Five Safes Framework
The ADRF contains only agency approved projects that have been proposed and agreed upon by project and dataset stewards. Approved projects require signed agreements and only approved members can access the project workspace within the ADRF. Project workspaces are isolated from one another with controlled access to resources through individual and group memberships. This ensures there is no shared environment between projects and resources. All standard tools that are pre-installed as part of the Microsoft Windows 10 operating system are available. In addition, we have installed the following: Chrome Web Browser; DBeaver – Community Edition Database IDE; PyCharm; Python 3.x; LibreOffice; JupyterLab; R & RStudio; and, Stata. We regularly add new libraries and packages as requested. Other software solutions likely to be available soon include a code collaboration repository.
The ADRF is designed to provide secure methods of data transfer for agency micro-data, specifically data that includes Personally Identifiable Information (PII) in the dataset. Only agency identified and authorized personnel are invited to perform data transfers. The transfer of data into the ADRF uses the FedRAMP Authorized FIPS 140-2 validated Kiteworks Secure Environment. It is restricted to upload operations only. Files do not need to be encrypted or password protected in advance of initiating the transfer. Additional security protocols include regular system and application vulnerability scanning and third-party penetration testing.
Data Hashing Application
In collaboration with our data curators and technology partners, we’ve developed a stand-alone Windows based application to help simplify and facilitate the hashing of data prior to transmission to the ADRF. The application can be downloaded directly to the operator’s desktop and has no dependencies on external resources. It guides the user through the identification of the source file (with un-hashed data), selection of fields to hash, selection of basic data validation and identification of the target file to create (with hashed data). The default ADRF “salt” may be used or a custom salt can also be provided by the user.

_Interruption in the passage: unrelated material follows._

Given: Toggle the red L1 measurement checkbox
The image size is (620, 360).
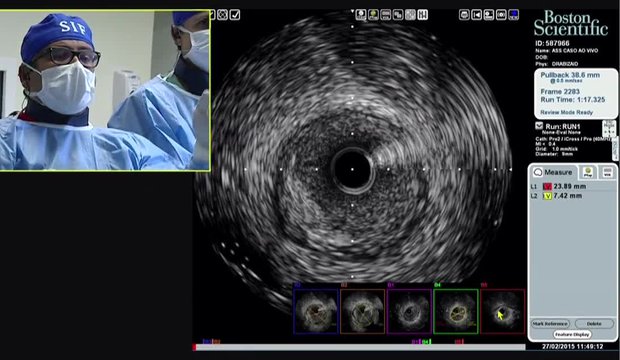Looking at the screenshot, I should (547, 186).

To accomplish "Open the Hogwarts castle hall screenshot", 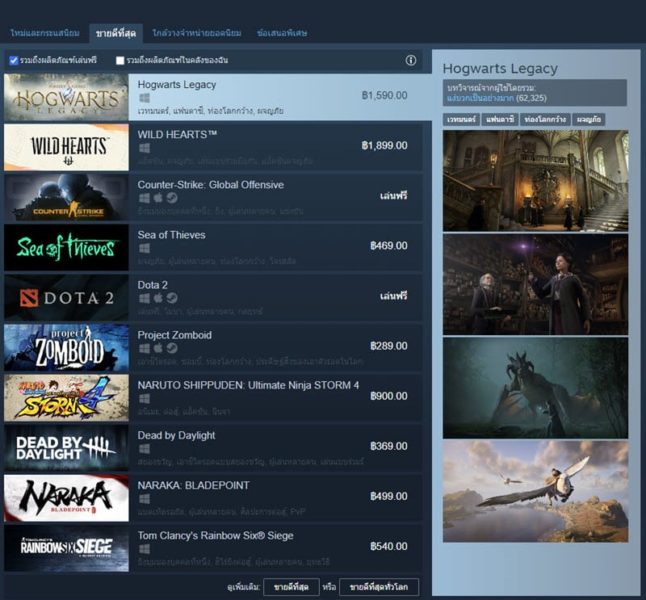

Data Stewardship Application
The Data Stewardship web-based application is positioned primarily as the management and monitoring console for project and data stewards. It provides detailed insight on project configurations, user activity, user onboarding status, and overall cost of a project on the ADRF. We focus on four primary pillars of information a project/data steward most often focuses on:
- People – Who are the members of projects, how often do they use the ADRF, What exports have they requested and their status, estimated cost per person/project for current month and for the project since inception, detailed usage metrics.
- Projects – Details of project start/end dates, abstract description, number of members onboarded and pending, resources the project has access to (i.e. datasets, etc).
- Datasets – Description of the data set, location on the ADRF (database or file system), size, name of the data steward(s), link to Enterprise Data Catalog (Informatica) describing the dataset and metadata.
- Agreements – What agreements are related to these projects, indication of each member’s signing status, members pending signature, term (dates) covered by the agreement(s).
The ADRF prevents users from unauthorized removal of any information within the secure environment. Researchers seeking to export their work—summary data, analysis output, supporting code, etc.—must do so through the export module within the ADRF. The export module allows researchers to verify that they are not requesting intermediate output and to provide the documentation needed for Coleridge staff and external data stewards to conduct a thorough disclosure review of the requested materials. Once an export request is initiated, Coleridge staff perform an initial review in accordance with the agency guidelines for each data set used to generate output. During the review, staff ensure that proper cell suppression has been applied, there are no complementary disclosures, rounding and noise have been applied where appropriate, and there are no references to specific observations or counts that would be disclosive. After the export request has passed internal review, it is then given a final review by the appropriate external data stewards before being released to the researcher. Coleridge staff maintain a log of export requests for auditing purposes and to evaluate subsequent requests by the same researcher for complementary disclosure.